START is Key to Reducing the Nuclear Threat - Matt Rojansky and James F. Collins in The Hill [link]
- With Presidents Barack Obama and Dmitry Medvedev expected to sign a final document within weeks, and ratification required to bring the treaty into force, the U.S. Senate is set to become ground zero in a contest between those on opposite sides of the administration’s broader nuclear agenda.
- But arguments from both hawks and doves have missed an urgent point: that without a new treaty, Washington will be unable to manage the risks associated with Russia’s vast nuclear arsenal, which still poses the single greatest existential threat to the United States.
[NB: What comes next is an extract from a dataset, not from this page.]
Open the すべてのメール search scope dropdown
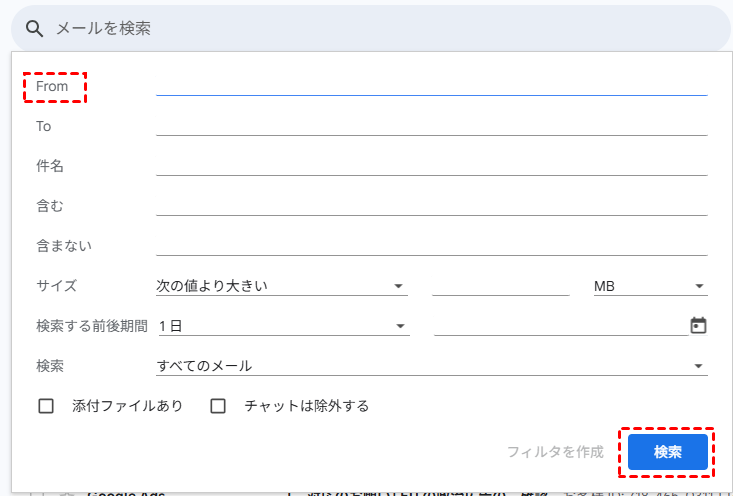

- To protect America, we must agree to, and verify, limits on what the Russians have, know how they are using it, and take adequate steps to ensure that devastating weapons and dangerous materials remain safe from terrorist theft.
The US, Iran, and the Nuclear Dilemma: A Conversation with Jonathan Schell - The Huffington Post [link]
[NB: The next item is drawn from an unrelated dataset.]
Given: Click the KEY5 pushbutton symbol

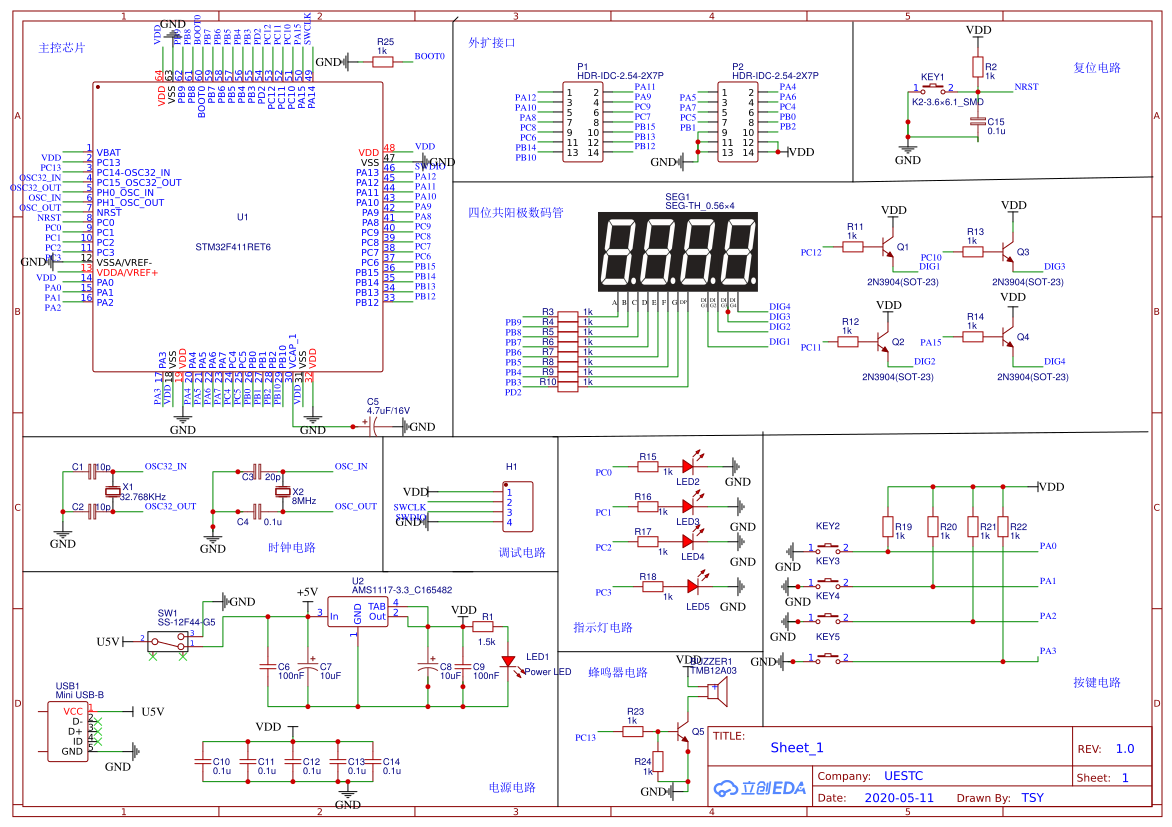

- Without a radical change of policy, there's very little chance that the US will be able to convince Iran to give up its nuclear program.
- Things might well be different if the world were to get serious about it's stated goal of eliminating nuclear weapons. Obama's goal of nuclear abolition should be on a much faster timetable -15 years, let's say.
- The fact is, the existing nuclear powers have to fish or cut bait: either get serious about surrendering their own nuclear arms or get used to others' getting them.
- If a bomb were used [by terrorists] on an American city, of what use are nuclear weapons? On the other hand, if you put technology under international control, then you reduce your risk by 95%. The very steps you need to move to nuclear zero and are the same steps that will protect us from new nations or groups acquiring nuclear weapons.
- NOTE: Jonathan Schell is a Ploughshares Fund grantee.
New IAEA Report on Iran This Week - Laura Rozen in Politico [link]
- The International Atomic Energy Agency is expected to issue a new report on Iran's nuclear program this week.
- Meantime, Reuters reports out of Vienna that it obtained a joint letter from the U.S., France and Russia to the IAEA that said Iran's plans to higher enrich uranium for nuclear medical use are "wholly unjustified."
- The letter is also important, another nuclear nonproliferation expert suggests, because it demonstrates that "Russia is standing with the U.S. in opposing Iran’s recent escalation, which runs counter to the view of many on Russia."